Four vignettes were used in the study, with two vignettes representing the conflict between power and universalism values (vignette 1- Flu Vaccines and vignette 2- Experimental Overseas Therapy) and two vignettes representing the dilemma between self-direction and tradition values (vignette 3 - End-of-Life Dialysis Care and vignette 4 - Contraception). Each dilemma presented a situation from the world of primary care and two options for resolving the dilemma. The vignettes were presented to four LLMs that were asked to respond to two accompanying questions: 1. Which option is better for primary care? Select only one option; and 2. Rate the degree of your recommendation for the primary care regarding each option on a scale from 1 to 10, where 1 reflects not recommending this option at all and 10 reflects strongly recommending this option.
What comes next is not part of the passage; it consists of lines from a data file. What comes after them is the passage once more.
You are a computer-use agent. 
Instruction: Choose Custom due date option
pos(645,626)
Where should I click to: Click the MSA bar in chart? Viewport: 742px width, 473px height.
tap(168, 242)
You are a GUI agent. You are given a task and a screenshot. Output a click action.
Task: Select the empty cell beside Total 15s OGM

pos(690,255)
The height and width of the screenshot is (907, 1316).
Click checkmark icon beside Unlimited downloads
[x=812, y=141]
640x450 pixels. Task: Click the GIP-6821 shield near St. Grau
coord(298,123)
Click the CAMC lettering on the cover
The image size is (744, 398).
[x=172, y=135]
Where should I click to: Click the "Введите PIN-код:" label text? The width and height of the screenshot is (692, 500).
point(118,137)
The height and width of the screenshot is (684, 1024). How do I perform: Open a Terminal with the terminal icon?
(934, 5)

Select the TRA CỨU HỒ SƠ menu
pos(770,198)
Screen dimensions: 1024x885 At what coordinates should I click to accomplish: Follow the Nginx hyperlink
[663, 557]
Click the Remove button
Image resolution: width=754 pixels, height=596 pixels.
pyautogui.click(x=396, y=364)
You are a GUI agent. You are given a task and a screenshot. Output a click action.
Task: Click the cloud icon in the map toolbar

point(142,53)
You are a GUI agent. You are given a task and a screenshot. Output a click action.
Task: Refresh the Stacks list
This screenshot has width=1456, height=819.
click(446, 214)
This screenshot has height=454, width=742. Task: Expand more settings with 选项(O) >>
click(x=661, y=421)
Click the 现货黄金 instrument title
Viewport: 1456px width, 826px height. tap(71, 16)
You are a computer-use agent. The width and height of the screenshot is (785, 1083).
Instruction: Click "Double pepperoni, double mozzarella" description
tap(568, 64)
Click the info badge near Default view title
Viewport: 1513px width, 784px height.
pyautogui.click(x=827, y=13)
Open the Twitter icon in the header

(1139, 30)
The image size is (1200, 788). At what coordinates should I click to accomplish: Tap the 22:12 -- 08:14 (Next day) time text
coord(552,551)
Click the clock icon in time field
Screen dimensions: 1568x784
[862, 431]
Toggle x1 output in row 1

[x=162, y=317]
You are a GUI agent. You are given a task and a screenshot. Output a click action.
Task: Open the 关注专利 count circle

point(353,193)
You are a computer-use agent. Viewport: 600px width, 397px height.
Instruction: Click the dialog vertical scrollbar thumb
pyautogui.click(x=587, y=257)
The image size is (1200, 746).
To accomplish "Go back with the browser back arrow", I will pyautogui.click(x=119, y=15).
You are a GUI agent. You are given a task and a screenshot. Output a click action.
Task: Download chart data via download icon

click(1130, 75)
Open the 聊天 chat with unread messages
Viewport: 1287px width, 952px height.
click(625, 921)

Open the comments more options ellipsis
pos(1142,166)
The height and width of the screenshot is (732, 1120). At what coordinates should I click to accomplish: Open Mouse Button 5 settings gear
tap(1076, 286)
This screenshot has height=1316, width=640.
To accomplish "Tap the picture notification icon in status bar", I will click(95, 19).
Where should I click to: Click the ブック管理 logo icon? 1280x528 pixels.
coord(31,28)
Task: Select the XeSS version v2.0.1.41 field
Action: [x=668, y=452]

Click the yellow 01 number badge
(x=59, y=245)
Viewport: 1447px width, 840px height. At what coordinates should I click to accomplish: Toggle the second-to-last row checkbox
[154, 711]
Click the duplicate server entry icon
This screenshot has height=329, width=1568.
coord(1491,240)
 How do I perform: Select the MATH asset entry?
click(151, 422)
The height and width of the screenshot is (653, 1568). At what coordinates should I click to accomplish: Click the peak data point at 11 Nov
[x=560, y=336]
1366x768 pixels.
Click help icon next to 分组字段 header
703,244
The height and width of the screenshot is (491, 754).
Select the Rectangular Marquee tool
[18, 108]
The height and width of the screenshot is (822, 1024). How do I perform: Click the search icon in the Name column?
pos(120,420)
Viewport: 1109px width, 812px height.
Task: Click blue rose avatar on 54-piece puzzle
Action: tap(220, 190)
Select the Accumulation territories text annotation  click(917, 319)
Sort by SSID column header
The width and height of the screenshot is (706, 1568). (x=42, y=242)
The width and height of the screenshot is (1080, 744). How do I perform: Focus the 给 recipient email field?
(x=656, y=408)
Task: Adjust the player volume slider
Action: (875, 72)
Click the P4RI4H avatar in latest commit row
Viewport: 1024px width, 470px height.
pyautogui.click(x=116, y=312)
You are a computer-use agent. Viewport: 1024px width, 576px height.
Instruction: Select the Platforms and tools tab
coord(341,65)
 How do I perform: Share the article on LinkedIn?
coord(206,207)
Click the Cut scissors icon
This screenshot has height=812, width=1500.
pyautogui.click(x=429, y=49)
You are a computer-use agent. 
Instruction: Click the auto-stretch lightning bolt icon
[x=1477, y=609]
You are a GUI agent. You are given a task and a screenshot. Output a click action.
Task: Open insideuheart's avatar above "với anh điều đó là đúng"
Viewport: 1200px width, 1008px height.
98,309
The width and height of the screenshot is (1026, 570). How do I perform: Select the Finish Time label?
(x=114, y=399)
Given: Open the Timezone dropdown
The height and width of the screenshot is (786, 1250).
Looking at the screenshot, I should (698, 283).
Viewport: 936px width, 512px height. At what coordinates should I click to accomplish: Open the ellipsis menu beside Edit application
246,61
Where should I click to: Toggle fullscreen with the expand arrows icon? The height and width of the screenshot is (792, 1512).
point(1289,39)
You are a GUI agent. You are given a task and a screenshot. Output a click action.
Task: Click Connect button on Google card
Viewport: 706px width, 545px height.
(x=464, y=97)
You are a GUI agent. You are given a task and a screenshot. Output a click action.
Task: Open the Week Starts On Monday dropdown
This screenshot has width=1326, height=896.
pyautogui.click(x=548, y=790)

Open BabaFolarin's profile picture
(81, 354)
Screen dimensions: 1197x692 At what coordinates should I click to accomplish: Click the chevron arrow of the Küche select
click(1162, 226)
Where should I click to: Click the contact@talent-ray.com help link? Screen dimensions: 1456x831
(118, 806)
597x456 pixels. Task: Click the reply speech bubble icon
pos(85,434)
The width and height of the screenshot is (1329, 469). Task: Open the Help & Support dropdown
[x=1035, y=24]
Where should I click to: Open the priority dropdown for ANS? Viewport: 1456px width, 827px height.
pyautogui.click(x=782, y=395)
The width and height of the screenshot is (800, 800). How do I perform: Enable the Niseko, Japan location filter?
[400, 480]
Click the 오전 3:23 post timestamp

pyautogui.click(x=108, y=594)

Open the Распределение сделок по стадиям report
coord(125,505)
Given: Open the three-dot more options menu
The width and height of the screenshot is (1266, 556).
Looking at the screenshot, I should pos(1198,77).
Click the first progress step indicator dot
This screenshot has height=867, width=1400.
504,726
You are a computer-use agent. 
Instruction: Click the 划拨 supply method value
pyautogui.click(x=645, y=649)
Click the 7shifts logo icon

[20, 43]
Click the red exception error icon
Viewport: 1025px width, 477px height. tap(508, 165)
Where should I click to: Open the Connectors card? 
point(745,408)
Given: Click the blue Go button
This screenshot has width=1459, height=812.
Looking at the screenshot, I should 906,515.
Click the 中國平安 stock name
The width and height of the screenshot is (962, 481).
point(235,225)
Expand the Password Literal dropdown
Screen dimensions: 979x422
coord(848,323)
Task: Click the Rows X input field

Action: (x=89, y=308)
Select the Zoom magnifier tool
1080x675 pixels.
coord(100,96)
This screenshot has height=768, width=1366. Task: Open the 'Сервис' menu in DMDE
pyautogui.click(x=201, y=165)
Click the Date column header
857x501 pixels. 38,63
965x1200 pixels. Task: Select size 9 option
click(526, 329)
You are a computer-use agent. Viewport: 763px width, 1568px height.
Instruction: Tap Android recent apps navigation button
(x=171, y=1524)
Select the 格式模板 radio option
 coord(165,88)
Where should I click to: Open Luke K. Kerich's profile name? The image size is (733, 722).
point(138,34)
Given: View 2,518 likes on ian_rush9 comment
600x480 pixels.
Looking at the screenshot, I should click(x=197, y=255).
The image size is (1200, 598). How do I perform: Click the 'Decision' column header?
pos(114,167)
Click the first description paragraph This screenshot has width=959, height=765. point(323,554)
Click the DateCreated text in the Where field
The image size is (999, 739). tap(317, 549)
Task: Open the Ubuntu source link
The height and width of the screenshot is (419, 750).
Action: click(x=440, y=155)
The vignettes thus enabled examination of value priorities and tensions among the LLMs when confronted with prototypical professional dilemmas involving clashes between competing values. The response format captured both their preference between two options representing opposing values as well as the strength of their recommendation (see Fig. 1 and Appendix 1).

Fig. 1.

Fig. 1

Overview of dilemma vignettes and response options.

2.3. Procedures

In order to administer a psychometric test to the LLMs, we exploited their capability to complete prompts [42]. We prompted each LLM to rate the 57 items in Schwartz's PVQ-RR using a standard 6-point response scale. To ensure consistent and reliable responses, we submitted the full PVQ-RR to each LLM 20 times on separate tabs (80 times total) and averaged the results. We assessed the internal reliability (Cronbach's alpha) of each LLM's responses and coded their value-like scores at the three levels of values in the circular model (19 values, 10 values, and four higher-order values) according to Schwartz's scoring guidelines. Split-half reliability as well as agreement were also examined. To examine the construct validity of each LLM's value-like results, we computed the correlations between the different values-like profile and conducted a confirmatory factor analysis (CFA). After establishing the reliability and validity of the measurements, we compared the value-like profiles of each LLM both to each other and to the response profile of a human sample (as detailed in the following section).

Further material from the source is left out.